Democratic presidential candidate Kamala Harris released 15 years of tax returns on Sunday, offering a glimpse into how the California public servant ascended the financial ranks to become a multimillionaire.
The documents span the entirety of Harris' career in elected office, from her $142,000 salary as San Francisco district attorney in 2004 to her current post as U.S. senator.
Harris and her husband, Los Angeles-based attorney Douglas Emhoff, jointly reported more than $2 million in income last year, for which they paid nearly $700,000 in taxes.
The tax returns, released before the April 15 tax deadline, mark the most sweeping look yet at a presidential contender's personal finances, edging out Sens. Elizabeth Warren, Amy Klobuchar and Kirsten Gillibrand, who each have released more than a decade's worth of tax documents.
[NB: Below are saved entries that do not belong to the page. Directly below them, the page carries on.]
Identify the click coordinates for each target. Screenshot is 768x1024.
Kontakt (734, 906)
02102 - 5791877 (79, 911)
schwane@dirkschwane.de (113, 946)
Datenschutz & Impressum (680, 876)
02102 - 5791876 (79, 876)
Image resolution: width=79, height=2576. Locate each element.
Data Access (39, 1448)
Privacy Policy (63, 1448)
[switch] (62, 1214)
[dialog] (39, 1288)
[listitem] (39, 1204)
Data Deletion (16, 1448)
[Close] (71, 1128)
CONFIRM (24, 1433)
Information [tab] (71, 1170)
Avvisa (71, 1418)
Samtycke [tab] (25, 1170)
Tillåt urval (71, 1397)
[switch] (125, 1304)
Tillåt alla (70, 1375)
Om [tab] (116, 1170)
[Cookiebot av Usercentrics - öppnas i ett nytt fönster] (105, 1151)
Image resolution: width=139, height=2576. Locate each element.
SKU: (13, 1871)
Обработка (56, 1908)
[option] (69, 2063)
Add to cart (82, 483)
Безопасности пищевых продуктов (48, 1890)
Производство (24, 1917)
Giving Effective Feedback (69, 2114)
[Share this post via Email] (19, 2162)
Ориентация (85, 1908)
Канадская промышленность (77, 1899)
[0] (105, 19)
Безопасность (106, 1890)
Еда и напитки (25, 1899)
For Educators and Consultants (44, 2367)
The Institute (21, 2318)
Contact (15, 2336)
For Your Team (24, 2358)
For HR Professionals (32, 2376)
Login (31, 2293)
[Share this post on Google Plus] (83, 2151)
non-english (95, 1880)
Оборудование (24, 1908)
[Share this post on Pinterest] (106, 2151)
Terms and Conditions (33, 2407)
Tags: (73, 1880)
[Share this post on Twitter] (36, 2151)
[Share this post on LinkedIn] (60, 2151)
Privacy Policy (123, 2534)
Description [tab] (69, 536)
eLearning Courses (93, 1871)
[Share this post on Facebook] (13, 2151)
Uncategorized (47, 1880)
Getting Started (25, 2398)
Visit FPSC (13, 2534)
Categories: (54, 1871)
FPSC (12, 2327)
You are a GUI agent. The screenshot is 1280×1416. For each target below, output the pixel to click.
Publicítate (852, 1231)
Sen. Bernie Sanders, an early front-runner for the 2020 Democratic nomination, said he would release 10 years of returns by Monday.
Meanwhile, Democrats ratcheted up pressure on President Donald Trump to hand over copies of his tax returns. Trump famously bucked decades of tradition by declining to divulge his returns during his 2016 campaign or since he entered office.
On Saturday, Rep. Richard E. Neal, D-Mass., who chairs the House Ways and Means Committee, sent a letter to IRS Commissioner Charles Rettig demanding six years of the president's personal and business returns within 10 days.
"This request is about policy, not politics," Neal wrote in the two-page letter. He cited a 1924 law that says the Treasury Department, which includes the IRS, "shall furnish" tax returns to Congress when requested.
Acting White House Chief of Staff Mick Mulvaney said last weekend that lawmakers would "never" see Trump's returns.
Harris' full disclosure is a "stark contrast" to Trump, her campaign said. The California senator also supports a proposed federal law that would require a president's tax returns be made public.